This is the second in a series of posts by our 2020 summer interns and their mentors based on their project and the assessment and accountability issues they addressed this summer. Sandy Student, from the University of Colorado Boulder, and Brian Gong get things started with a two-part series describing their work analyzing the validity arguments for states’ large-scale Next Generation Science Standards (NGSS) assessments.

In Part 1, we described the challenge of designing large-scale assessments to measure a set of standards as complex and broad as the Next Generation Science Standards (NGSS). We offered recommendations on test design to better align states’ large-scale summative science assessments with the claims implicit in the NGSS and what the state wants to make about student performance. We do not believe, however, that test design alone is adequate to meet this challenge. It is also necessary to reconsider the way that we think about student-level claims based on performance on these assessments.

Goldilocks Claims: Not too Broad, Not too Narrow

It is easy to make claims about students in Achievement Level Descriptors (ALDs) or score reports that are too broad for a test to possibly support them empirically. Broad claims that assert a student’s ability to apply science and engineering practices and crosscutting concepts in each reporting area, for example, inevitably require more evidence than one could acquire from a two-hour test administered every third year of a student’s education. Conversely, the claims that current tests most directly support can seem disjointed and confusing to stakeholders.
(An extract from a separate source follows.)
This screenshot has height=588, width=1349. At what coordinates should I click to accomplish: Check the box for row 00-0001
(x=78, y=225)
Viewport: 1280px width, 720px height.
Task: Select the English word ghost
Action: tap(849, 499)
Descriptions of a student’s abilities relative to the specific Performance Expectations (PEs) that they saw on their test form, for example, could be difficult to interpret without the context of a broader construct to tie those descriptions together.

States must balance the ability to argue for their claims’ validity with the need to maintain useful and comprehensible claims for their original purpose. This leads to our recommendation for states to consider a framework of tiered claims for large-scale assessments.

Tiered Claims to Support Validity and Provide Clarity to Stakeholders

To improve upon current claims and resolve many of the issues discussed here, we propose the use of tiered claims. The defining characteristic of these claims is that unlike the claims about students currently used in ALDs and reporting (Office of Superintendent of Public Instruction, 2020Science Assessment Team, Office of Superintendent of Public Instruction, 2018), they differentiate between the claims for which there is direct evidence and the claims that are expected to be true but for which the test does not provide direct evidence. Ultimately, the goal of this approach to claims is to provide greater clarity about the evidence available for different claims and to avoid the problems that can result from overly broad claims without making claims so narrow as to lose their meaning.

This claim structure makes it possible to support claims with a relatively similar test to that which is already in operation in Washington, as well as to demonstrate alignment between the test itself and the claims it is intended to support. This is possible because tiered claims are built around recognizing that not all claims are the same: some come directly from the test, while others–perhaps most–require evidence beyond what any one test form can provide.

Creating a Set of Tiered Claims

We propose one approach to creating tiers among claims. In this approach, tiers align with steps in an interpretive validity argument (Kane, 2006): scoring, generalization, extrapolation–see Table 1 for more details on this framework.

Tier I: Scoring and observed performance. These are claims for which the test that a specific student took provides direct evidence. For student-level reporting, phrasing is along the lines of, “[The student] demonstrated the ability to…” followed by a list of specific descriptions of the Disciplinary Core Ideas (DCIs), Science and Engineering Practices (SEPs), and Crosscutting Concepts (CCCs) to which the items on the test form were aligned.

Tier II: Generalization. These are claims for which the test did not provide direct evidence for a given student, but which are defensible given the student’s performance. These are based on generalization from the student’s observed performance to their hypothesized performance on other items they could have seen on the test. This generalization would be based on the list of PEs assessed across all forms, the items available in the item bank, the content of instruction, and other sources of information; these will differ from one state to the next. For student-level reporting, the phrasing would be similar to, “Based on [the student’s] performance, it is probable that he/she/they is/are also able to…” followed by a list of specific descriptions of the DCI/SEP/CCC combinations that the student might have seen, but did not.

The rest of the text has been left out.